The Pale King by David Foster Wallace

Tags: ,

8.5/10 dropps

There is a palpably frustrating quality inherent in unfinished novels. But it would be fallacious to suggest that unfinished works of fiction are without merit; on the contrary: high school students have been suffering through Chaucer’s Canterbury Tales for hundreds of years now. Though unfinished, no one before Shakespeare has contributed as much to English literature. Nearly all of Franz Kafka’s writings are incomplete. Unfinished works can be fantastically insightful and pleasurable to read. According to reports, Wallace stated in 2007 that he had finished about a third of the novel. By the time of his death in 2008, Wallace had been working on The Pale King for twelve years. It was to be his first novel since the classic Infinite Jest.
What Wallace left behind is clearly unfinished, but the third available to the living is hypnotizing. There is not much in the way of a plot. There are five characters who may have been key players (the novel doesn’t quite get that far). Sentences flow with a lengthy eloquence. Wallace writes as Thomas Pynchon would if Pynchon were paid by the word. Some chapters are only a few sentences, two or three are nearly a hundred pages long.

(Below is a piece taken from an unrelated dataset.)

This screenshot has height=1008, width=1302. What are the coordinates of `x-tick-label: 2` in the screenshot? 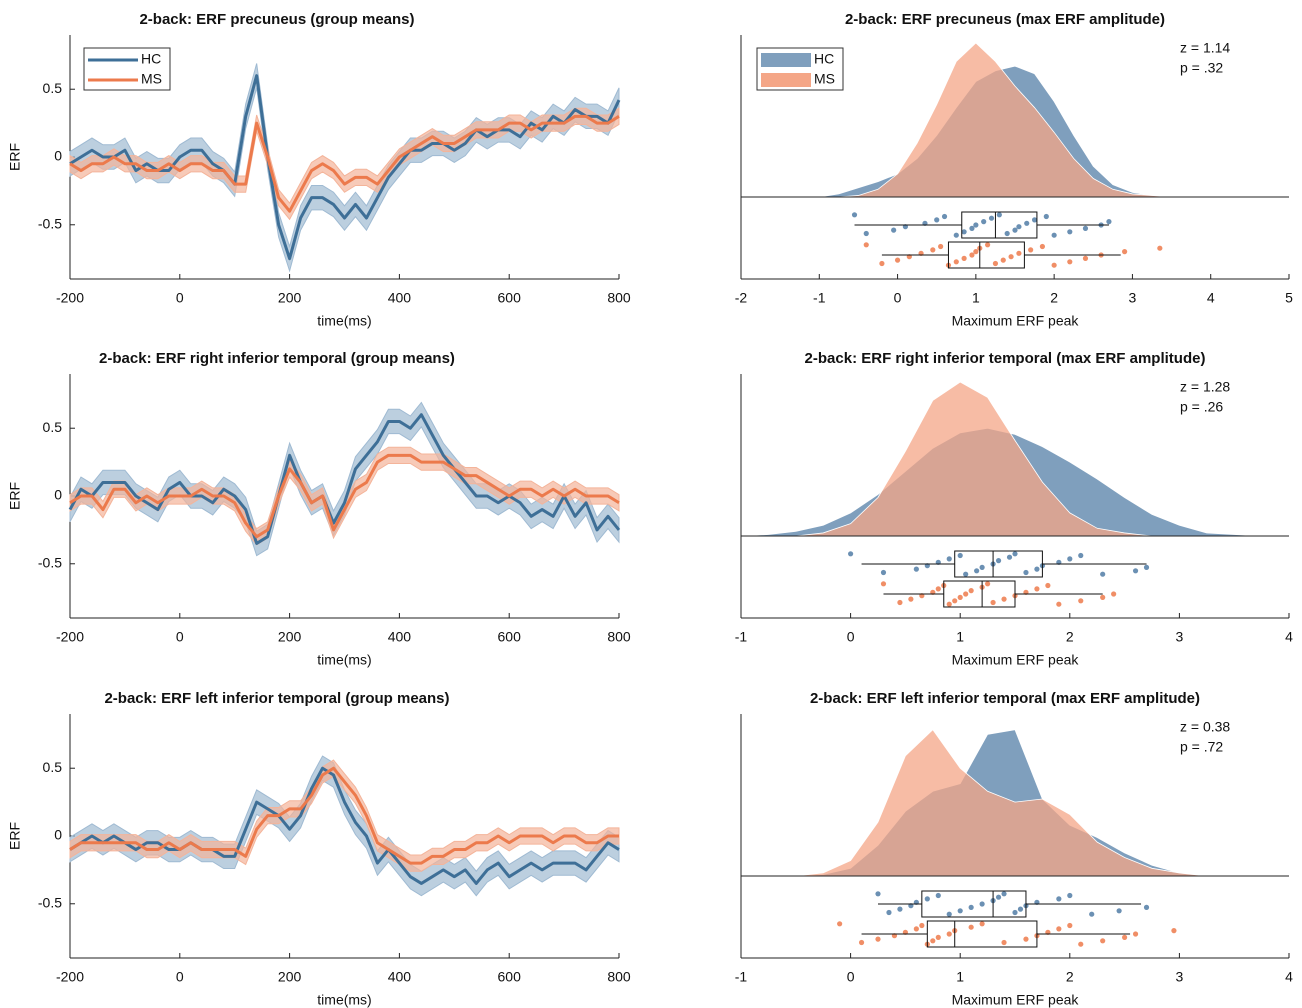 It's located at (1070, 977).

Despite the strengths and obstacles inherent in Wallace’s final novel, Wallace does manage to establish many of the themes who presumably would have explored further had he lived. What semblance of plot there is revolves around those who work for the IRS. Everyday, IRS agents are required to perform an inane, but endless series of paperwork. Wallace proposes that IRS agents face such a high level of potentially devastating boredom that the thankless tasks IRS agents perform has a some sort of heroic quality. Why would anyone become an IRS agent? Wallace answers this question by detailing the back stories and conversations of the characters present in the IRS agency where the main character works.

When Infinite Jest was released in 1996, critics hailed the work as a comedy, much to Wallace’s chagrin. He had intended the novel to be a monumentally sad piece of literature. There is a melancholy quality to The Pale King, primarily stemming from the titanic levels of boredom experienced by the characters. But it is also beautiful and hilarious in parts. An early chapter describing the death of an IRS agent in the form of a two-page report had me laughing out loud. Wallace introduces the main character by including a fictional author’s foreword where chapter 9 should be in order to manipulate a loophole in corporate policy. Furthermore, the main character’s name is also David Wallace. The Pale King was released on April 15th – tax day.
For many of Wallace’s readers, his main draw has always been his expansive mind. Pages brim with Wallace’s insightful ideas and philosophical musings. Though incomplete, The Pale King does manage to stand as its own respectable work of literature. It is a shame that it won’t be finished, and that the novel will forever be discussed in tandem with Wallace’s death.